I've found you can achieve quite a massive improvement by simply spending a
decent amount of time thinking about / working on / testing your UI.

Draw sketches, think about usage patterns, explain how things would work on
paper, ask random people to try out your designs after you're finished
implementing them, get feedback, identify actual usage patterns and optimize
for them. Repeat.

If possible, become a user of the product. It helps a lot.

The second most important thing is to copy other people's good interface
designs. Or less harshly put, use existing patterns, especially those widely
accepted by users. Check out popular websites and applications, see how they
solve your current UI subproblem, copy their solution, perhaps improve upon
it. Read about UI patterns and when to use them.

note: We're trained to think that copying is bad, originality is good. In UI,
the reverse is true - by copying you save time on user training as users are
already familiar with the design. There is nothing shameful about copying
other people's good UI design (and I don't mean the visual aspect of it)

Of course, this is not really a substitute for proper training - but quite
often its a really good first step which we seem to miss .

------
kadabra9
There are a ton of good blogs, articles and collections out there, this quora
post covers some good ones:

[http://www.quora.com/What-are-the-most-influential-UX-
design...](http://www.quora.com/What-are-the-most-influential-UX-design-blogs)

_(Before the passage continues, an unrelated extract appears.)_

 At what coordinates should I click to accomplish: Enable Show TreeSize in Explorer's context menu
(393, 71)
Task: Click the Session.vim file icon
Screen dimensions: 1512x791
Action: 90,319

Also, create a bookmarks folder (or even just a regular folder on your
Desktop) just for collecting UX/UI designs that jump out or appeal to you.
Either bookmark them, or take a screenshot, and use good, descriptive tags
(e.g "Search Results", "Dashboard", etc). Then block out a small amount of
time each week(I usually spend like a half hour or so over Sunday morning
coffee) to review them; ask yourself why you like the designs/patterns, what
appeals to you, why its effective, how could it be more effective etc. You'll
start to recognize patterns and develop a sharper eye for effective UX/UI
design throughout the web.

Finally, accept and embrace the idea that good UX/UI design is very much an
iterative process, it's OK (and actually pretty common) to not get it perfect
the first time around.

------
zethus
Here's my UX bookmarks dump for reads/blogs to get started:

<http://52weeksofux.com/tagged/week_1> <http://www.uxbooth.com/blog/>
<http://uxdesign.smashingmagazine.com/> <http://www.alistapart.com/articles/>

As far as UI goes, spend a lot of time on design sites such as dribbble and
try to identify patterns and discover the purpose of them on your own. UI
design becomes more engrained when you discover trends (and their purposes)
rather than simply reading about them imo.

------
mtrn
Take a look at <http://ux.stackexchange.com/> \- a place to ask/answer/discuss
UX questions.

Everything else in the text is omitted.